We simply cannot play political games because we cannot jeopardize a recovery with an unnecessary election. Catherine Swift, president of the Canadian Federation of Independent Business, warned recently:
We've got some good news.... [W]e've been seeing three months of good recovery...we got the highest confidence level in over two years.... All we need is a stupid election to put things right back in the tank. What we need is certainty. Elections do not produce certainty.
I am going to digress for a minute. I mentioned the Liberal green shift. The Liberal green shift means anything but certainty for business.
Catherine Swift said that what we need is certainty and that elections do not produce certainty. With the economy turning right now, this is a bad time to have it. She said that we are just seeing things come back, that we are just seeing confidence come back.
It is clear that we must stand together with our global partners and stay the course. We must keep our focus squarely on protecting our economy and building on the success of Canada's economic action plan and stabilizing our economy.
As declared in the G20 leaders' statement following the Pittsburgh summit:
Our forceful response helped stop the dangerous, sharp decline in global activity and stabilize financial markets.
A sense of normalcy should not lead to complacency.
The process of recovery and repair remains incomplete. In many countries, unemployment remains unacceptably high. The conditions for a recovery of private demand are not yet fully in place. We cannot rest until the global economy is restored to full health, and hard-working families all over the world can find decent jobs.
Clearly, Canada must stay on track by continuing to implement our economic action plan and its related components, like the economic recovery act. This is fundamental to securing Canada's success in the face of ongoing economic challenges.
As expected, to date, Canadians have risen to face these challenges head on and allowed our economy to outperform where others have struggled. This has lessened the recession's relative impact. A sentiment shared by private sector economists, CIBC World Markets forecast that Canada will lead all industrialized nations in economic growth next year, while RBC economists expect that Canada's recession will turn out to be the least severe of the past three.
Our Conservative government has supported the efforts of Canadians with an unprecedented and timely stimulus contained in Canada's economic action plan, representing $61 billion in effective targeted measures.
Only last week we confirmed in the third report to Canadians on the implementation of the action plan that 90% of its 2009-10 funding is now committed. Canadians will continue to benefit from what is proportionately the largest fiscal stimulus package among all G7 partners with a projected 220,000 jobs being created or maintained by the end of 2010.
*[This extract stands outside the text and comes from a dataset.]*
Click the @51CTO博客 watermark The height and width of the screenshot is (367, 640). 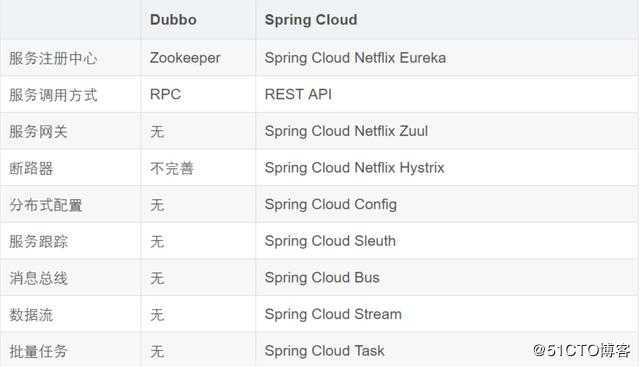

As Scotia Capital economist Aron Gampel points out:
The substantial stimulus injected into the economy from both monetary and fiscal measures is beginning to show more signs that the economy is regaining traction, but the full impact will become more visible in the months ahead.
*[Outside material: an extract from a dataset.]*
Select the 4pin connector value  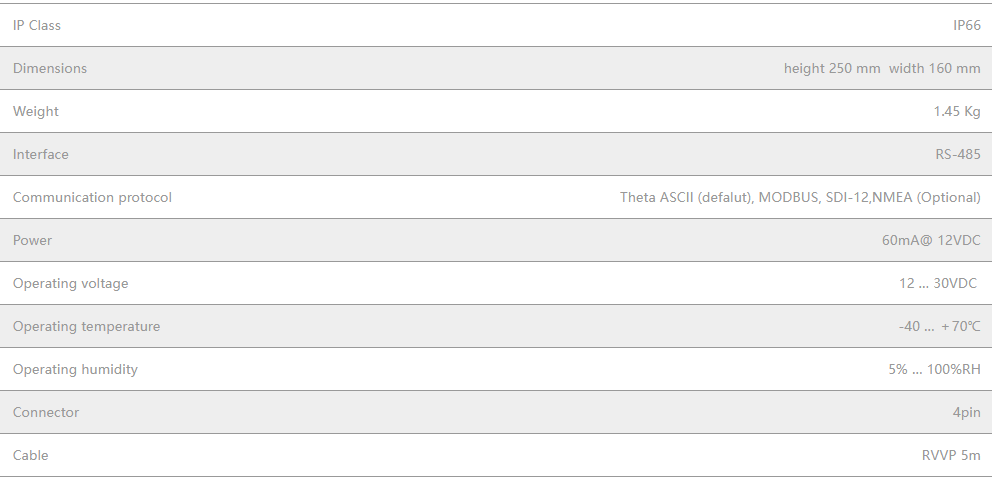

Contrary to the views of the doom and gloom Liberals, there are more encouraging signs that Canada is leading the recovery with our strong fundamentals intact. Indeed, last week the International Monetary Fund, IMF, forecast that Canada will be the least affected by the global downturn and that our recovery will be the strongest in the G7.
Contrast that with what we are hearing from the Liberal members. We are not hearing these things. They are talking down the Canadian recovery. They are talking down the Canadian economy. For whatever reason, they do not want to see things recover in Canada because they think that hurts their political fortunes. Canadians do not care about the Liberals' political fortunes. What they care about is their families and their jobs. They want Canada to work. They want parties working together provincially and federally. They want municipalities to be engaged. That is what our government is doing. It is not what the Liberal Party supports, by the way.
Nevertheless, Canada and the global economy will continue to be challenged. As noted in the G20 leaders' statement, we have yet to sustain a full private sector supported recovery. Likewise, as IMF managing director Dominique Strauss-Kahn conceded recently, even though we are seeing tentative signs of recovery it remains fragile. I quote, “I want to be crystal clear. Until unemployment will decrease, it is difficult to say the crisis is over. It is too early to crow victory”.
Without a doubt we are at a critical juncture. If we hope to stabilize our economy and secure this recovery, we must stay the course and stay focused on the economy. Parliamentarians of all stripes can accomplish that, not by throwing Canada into an unnecessary election, but by passing the economic recovery act into law on a timely basis.
The economic recovery act is a complex and multifaceted piece of legislation with many components that have been highlighted by previous speakers.
For the remainder of my allotted time, I would like to focus on the reforms to strengthen the Canada pension plan, or CPP, that are included in the economic recovery act. However, before continuing, I should point out that the CPP is a jointly managed federal-provincial plan. Neither the federal government nor provincial governments can unilaterally alter the CPP.
The reforms laid out in the legislation were unanimously agreed to by federal, provincial and territorial governments this past May as part of a mandated triennial review of the Canada pension plan. Moreover, these reforms were made public at that time, available for all to review.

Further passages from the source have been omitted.